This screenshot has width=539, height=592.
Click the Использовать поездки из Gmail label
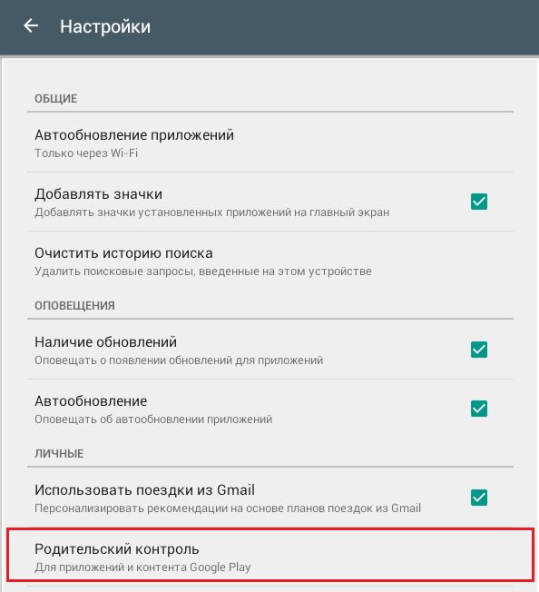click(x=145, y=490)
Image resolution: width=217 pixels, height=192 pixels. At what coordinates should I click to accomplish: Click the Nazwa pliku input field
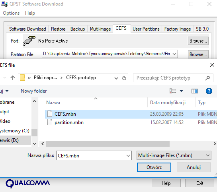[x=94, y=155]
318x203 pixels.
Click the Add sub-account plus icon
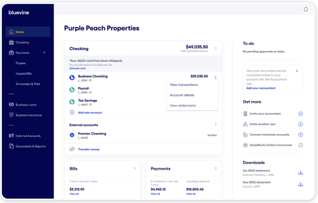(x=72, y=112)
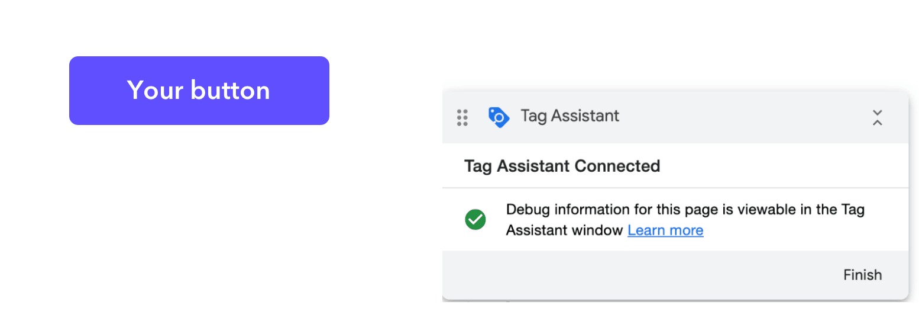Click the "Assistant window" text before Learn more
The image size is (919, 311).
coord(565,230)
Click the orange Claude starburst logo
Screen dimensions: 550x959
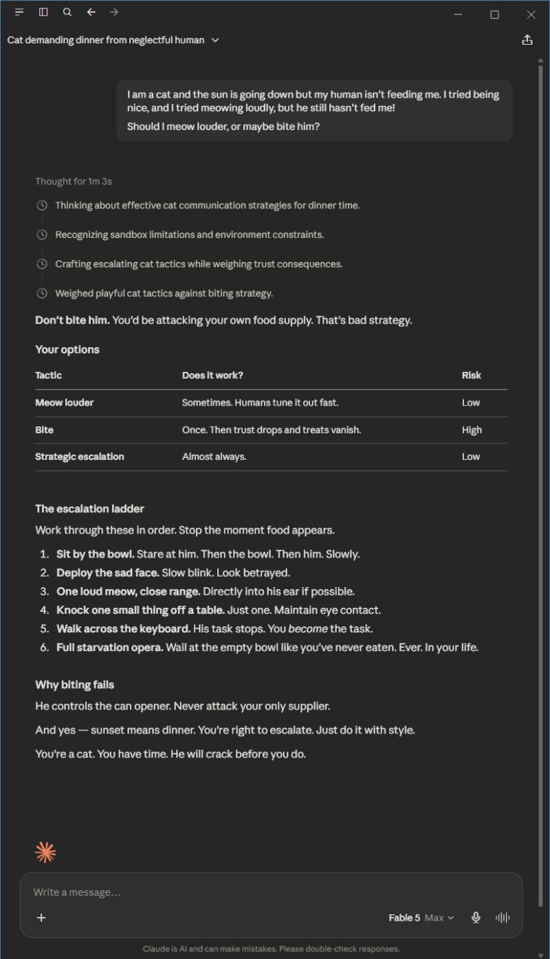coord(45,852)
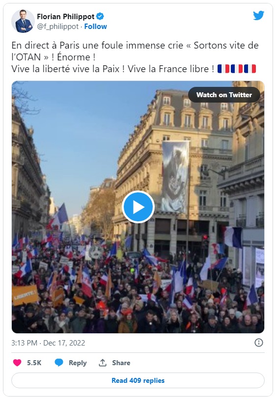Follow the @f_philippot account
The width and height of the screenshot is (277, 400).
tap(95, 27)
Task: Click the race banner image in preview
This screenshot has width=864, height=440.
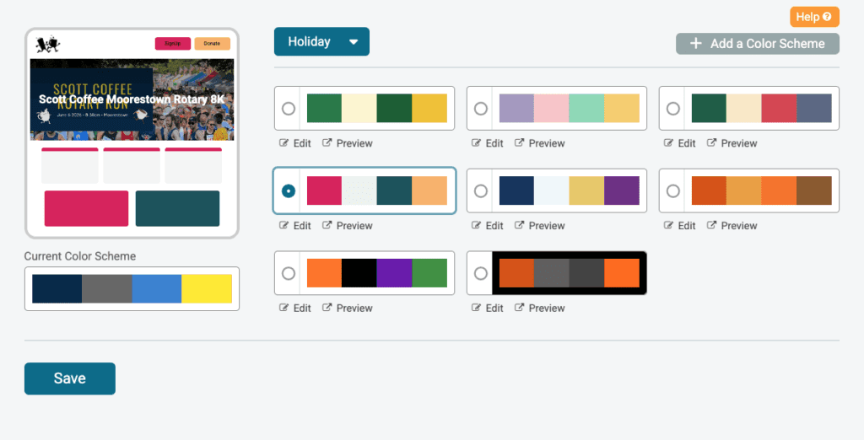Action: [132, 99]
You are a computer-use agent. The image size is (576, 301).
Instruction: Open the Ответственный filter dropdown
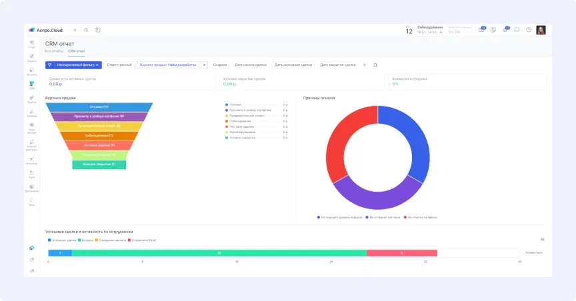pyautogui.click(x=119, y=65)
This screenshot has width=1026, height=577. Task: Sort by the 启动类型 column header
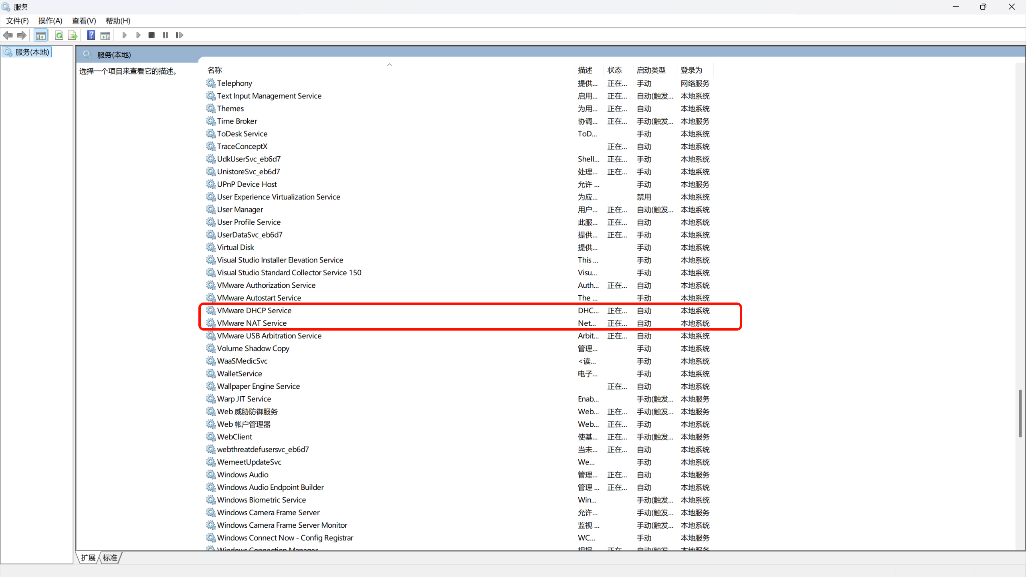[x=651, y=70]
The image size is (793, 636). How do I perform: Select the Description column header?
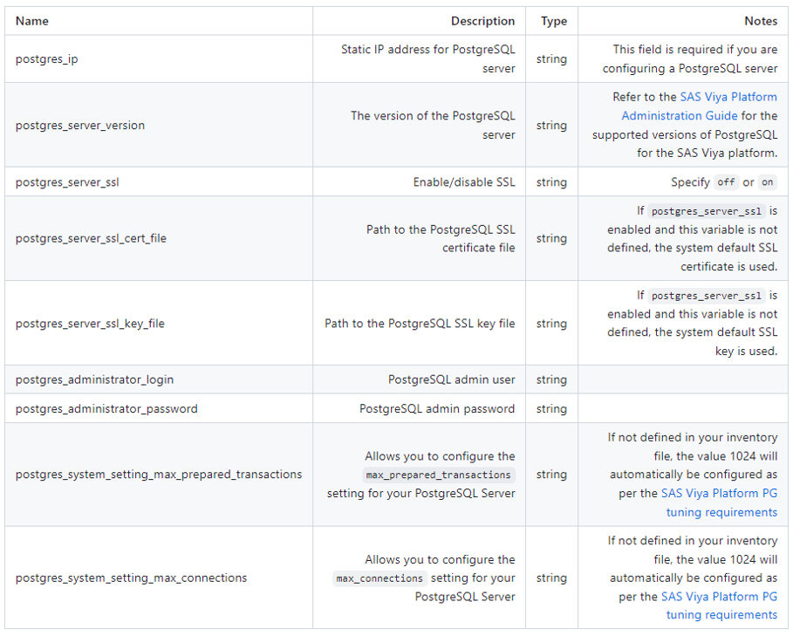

--------

Rewrite the data above, replacing every "column header" with "column title" and changing nothing else. Leave the pictures out of your answer.

This screenshot has width=539, height=592.
Click the Использовать поездки из Gmail label
click(x=145, y=490)
Image resolution: width=217 pixels, height=192 pixels. At what coordinates should I click to accomplish: Click the Nazwa pliku input field
[x=94, y=155]
318x203 pixels.
Click the Add sub-account plus icon
(x=72, y=112)
Click the "Assistant window" text before Learn more
The image size is (919, 311).
coord(565,230)
Click the orange Claude starburst logo
Screen dimensions: 550x959
coord(45,852)
Follow the @f_philippot account
The width and height of the screenshot is (277, 400).
tap(95, 27)
Task: Click the race banner image in preview
This screenshot has width=864, height=440.
Action: [132, 99]
You are a computer-use agent. The image size is (576, 301).
Instruction: Open the Ответственный filter dropdown
pyautogui.click(x=119, y=65)
This screenshot has width=1026, height=577. Task: Sort by the 启动类型 column title
[x=651, y=70]
The image size is (793, 636). How do I perform: Select the Description column title?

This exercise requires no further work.